■ How to complete this task
Can you restate the lines of the entries below, word for word, from the first one through the line that includes "Screenshot is 1920x1278."?

■ Exercise data
┏━━

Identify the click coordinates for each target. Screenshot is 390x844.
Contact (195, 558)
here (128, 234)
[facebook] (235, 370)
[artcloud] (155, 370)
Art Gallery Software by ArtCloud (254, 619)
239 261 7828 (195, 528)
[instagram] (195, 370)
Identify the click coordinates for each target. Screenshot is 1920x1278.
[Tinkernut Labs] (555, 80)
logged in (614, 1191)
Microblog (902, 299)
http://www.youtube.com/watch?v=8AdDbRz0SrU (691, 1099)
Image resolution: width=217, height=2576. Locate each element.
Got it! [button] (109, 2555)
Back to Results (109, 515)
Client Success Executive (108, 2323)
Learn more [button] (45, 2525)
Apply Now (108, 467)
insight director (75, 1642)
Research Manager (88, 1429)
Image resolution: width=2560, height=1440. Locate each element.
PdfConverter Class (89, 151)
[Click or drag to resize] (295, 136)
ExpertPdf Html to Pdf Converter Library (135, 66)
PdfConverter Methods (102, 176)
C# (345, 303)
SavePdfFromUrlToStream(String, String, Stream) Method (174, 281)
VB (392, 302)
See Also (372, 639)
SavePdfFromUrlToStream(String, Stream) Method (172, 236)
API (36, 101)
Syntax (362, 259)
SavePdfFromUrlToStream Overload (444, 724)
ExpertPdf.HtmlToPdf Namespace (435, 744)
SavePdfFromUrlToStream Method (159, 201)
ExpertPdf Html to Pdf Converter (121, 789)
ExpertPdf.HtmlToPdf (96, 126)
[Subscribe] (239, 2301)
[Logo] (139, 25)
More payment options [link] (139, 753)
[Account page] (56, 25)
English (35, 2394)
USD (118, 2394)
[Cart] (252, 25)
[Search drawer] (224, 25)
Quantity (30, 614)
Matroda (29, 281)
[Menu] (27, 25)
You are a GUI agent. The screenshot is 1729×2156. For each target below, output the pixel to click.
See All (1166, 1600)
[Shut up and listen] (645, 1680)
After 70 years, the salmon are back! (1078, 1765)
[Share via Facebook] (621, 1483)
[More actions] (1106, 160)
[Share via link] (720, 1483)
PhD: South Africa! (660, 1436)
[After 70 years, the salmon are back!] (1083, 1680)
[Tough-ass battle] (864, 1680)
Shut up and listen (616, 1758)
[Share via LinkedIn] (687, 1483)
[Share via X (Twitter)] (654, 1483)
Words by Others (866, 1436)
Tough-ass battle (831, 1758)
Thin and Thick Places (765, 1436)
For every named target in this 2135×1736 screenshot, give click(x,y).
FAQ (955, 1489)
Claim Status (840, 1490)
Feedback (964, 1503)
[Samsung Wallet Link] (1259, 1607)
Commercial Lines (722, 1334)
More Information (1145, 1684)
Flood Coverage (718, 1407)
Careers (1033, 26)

┗━━

■ Answer area
Identify the click coordinates for each target. Screenshot is 390x844.
Contact (195, 558)
here (128, 234)
[facebook] (235, 370)
[artcloud] (155, 370)
Art Gallery Software by ArtCloud (254, 619)
239 261 7828 (195, 528)
[instagram] (195, 370)
Identify the click coordinates for each target. Screenshot is 1920x1278.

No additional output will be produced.